Hal tersebut tentu saja berkaitan dengan
upaya pengideologisasian Pancasila sebagai ideologi tunggal negara. Tentu saja
Sumpah Pemuda didapuk sebagai simbol kebangsaan Indonesia karena keterkaitannya
dengan nilai-nilai luhur dari Pancasila tersebut. Pancasila sebagai ideologi
tunggal negara mengedepankan persatuan dan kesatuan dan Sumpah Pemuda dianggap
sebagai simbol yang tepat untuk merefleksikan nilai-nilai luhur tersebut.
Berkaca dari kenyataan diatas, dapat
kita lihat bahwa Sumpah Pemuda pada masa orde baru lebih menekankan pada upaya
pembumian Ideologi Pancasila sebagai ideologi tunggal negara kepada rakyat
Indonesia. Berarti peringatan Sumpah Pemuda tidak lebih dari sekedar upaya
ideologisasi Pemerintah terhadap masyarakat.
Upaya ideologisasi tersebut melahirkan
sejumlah keganjilan yang pada saat Orde Baru berkuasa, tidak terendus ke
permukaan. Pada saat orde baru runtuh dan melahirkan orde reformasi, gelombang
kritik atas kesahihan sumpah pemuda pun marak bermunculan, baik dari peneliti
luar negeri maupun peneliti dalam negeri. Salah satu keganjilan yang muncul
terletak pada isi Sumpah Pemuda yang ketiga. Selama ini kita mengetahui bahwa
isi Sumpah Pemuda yang ketiga adalah “Kami Putra dan Putri Indonesia Mengaku
Berbahasa Satu, Bahasa Indonesia”.
Keith Foulcher dalam kajiannya mengenai
Sumpah Pemuda menyangsikan validitas dari kalimat tersebut. Temuannya
mengindikasikan adanya perubahan secara sengaja pada kalimat yang merupakan isi
ketiga dari Sumpah Pemuda tersebut. Dalam kajiannya, Keith Foulcher menemukan
bahwa kalimat asli dari isi Sumpah pemuda yang ketiga adalah “KAMI PUTRA DAN
PUTRI INDONESIA MENJUNJUNG BAHASA
PERSATUAN”. Hal tersebut tentu saja menimbulkan pertanyaan besar, manakah versi
Sumpah Pemuda yang benar-benar valid? Di dalam kajiannya, Keith Foulcher
mengaitkan antara perubahan kalimat tersebut dengan upaya pemerintah
mengideologisasikan Bahasa Indonesia sebagai bahasa nasional[5].

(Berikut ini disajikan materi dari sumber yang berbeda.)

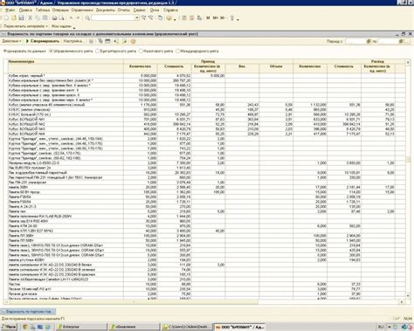Viewport: 414px width, 331px height.
Task: Click the yellow help icon in report toolbar
Action: (133, 41)
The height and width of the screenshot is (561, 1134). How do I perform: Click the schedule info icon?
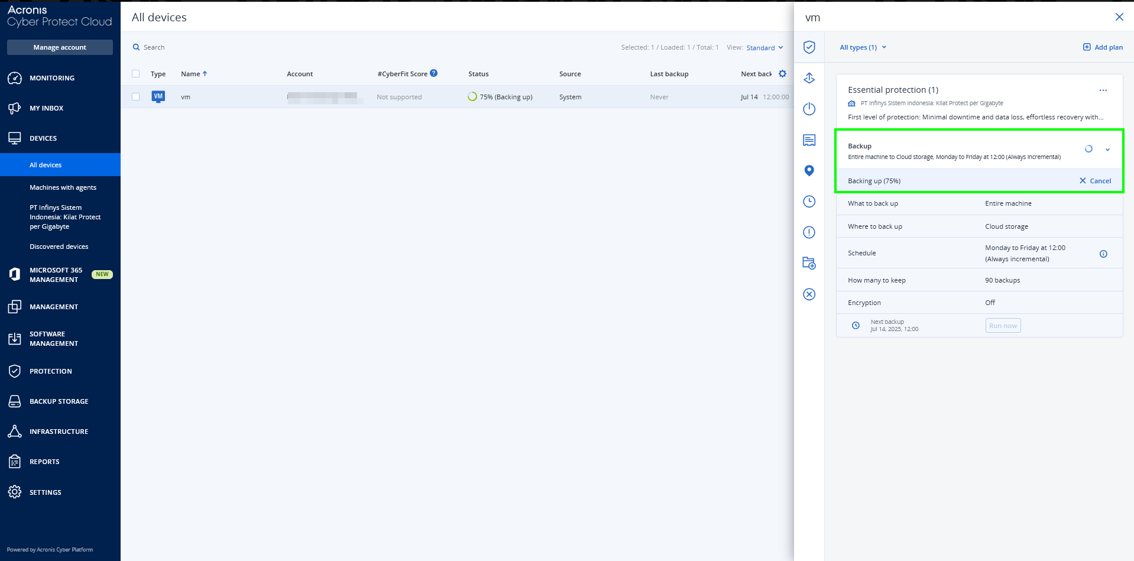tap(1103, 254)
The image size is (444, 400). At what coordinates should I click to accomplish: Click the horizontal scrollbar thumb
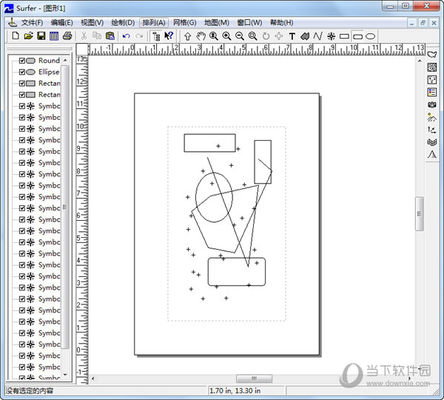click(254, 379)
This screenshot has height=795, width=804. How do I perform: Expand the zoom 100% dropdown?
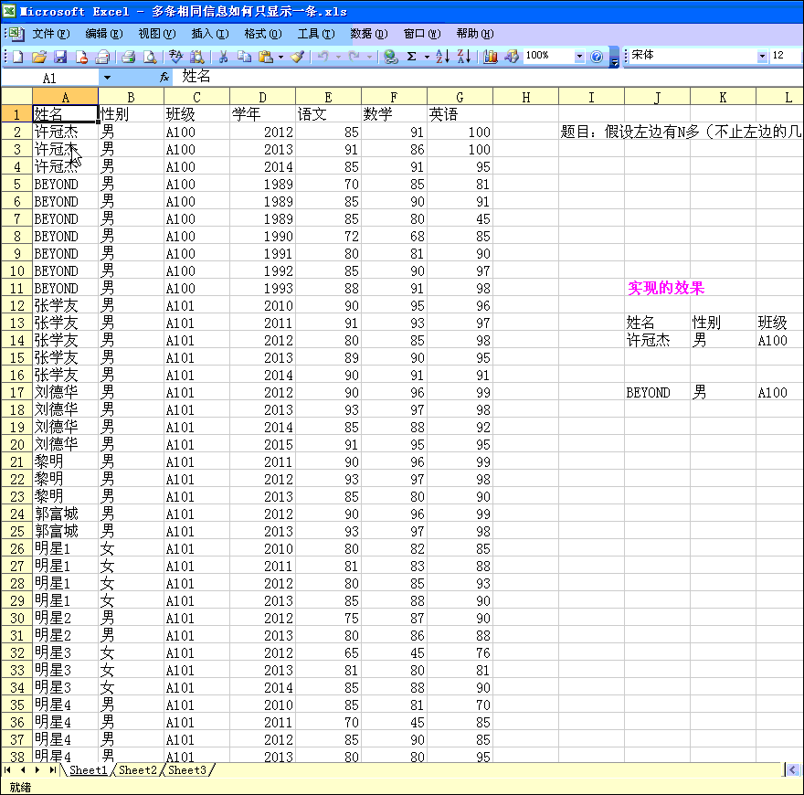[579, 57]
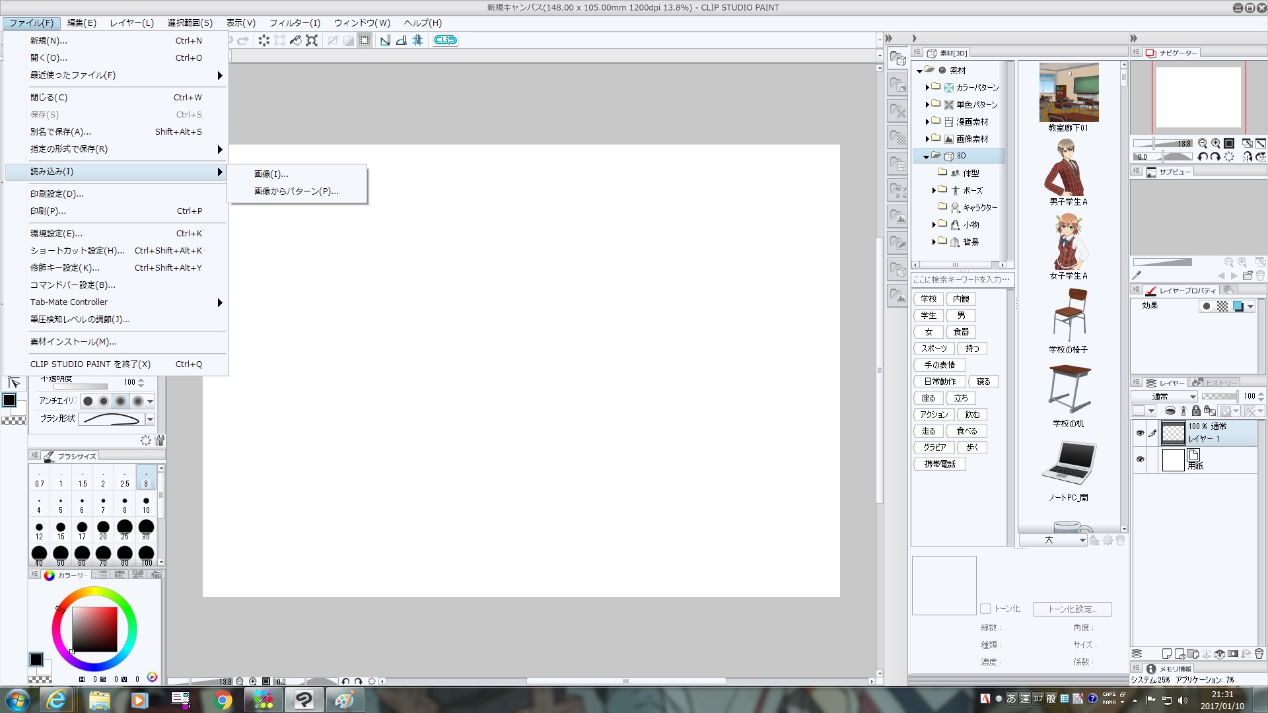1268x713 pixels.
Task: Click the 学校 keyword tag button
Action: (928, 298)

Jika Sumpah Pemuda temuan Keith Foulcher
adalah Sumpah Pemuda yang benar-benar sahih, maka pemerintah sebagai pihak yang
berwenang, wajib “meluruskan” pemahaman masyarakat selama ini tentang Sumpah
Pemuda. Hal ini juga menjadi tanggung jawab para peneliti dan sejarawan untuk
menguji kesahihan temuan Keith Foulcher tersebut. Jangan sampai terjadi
disorientasi pemahaman sejarah di masyarakat tentang Sumpah Pemuda.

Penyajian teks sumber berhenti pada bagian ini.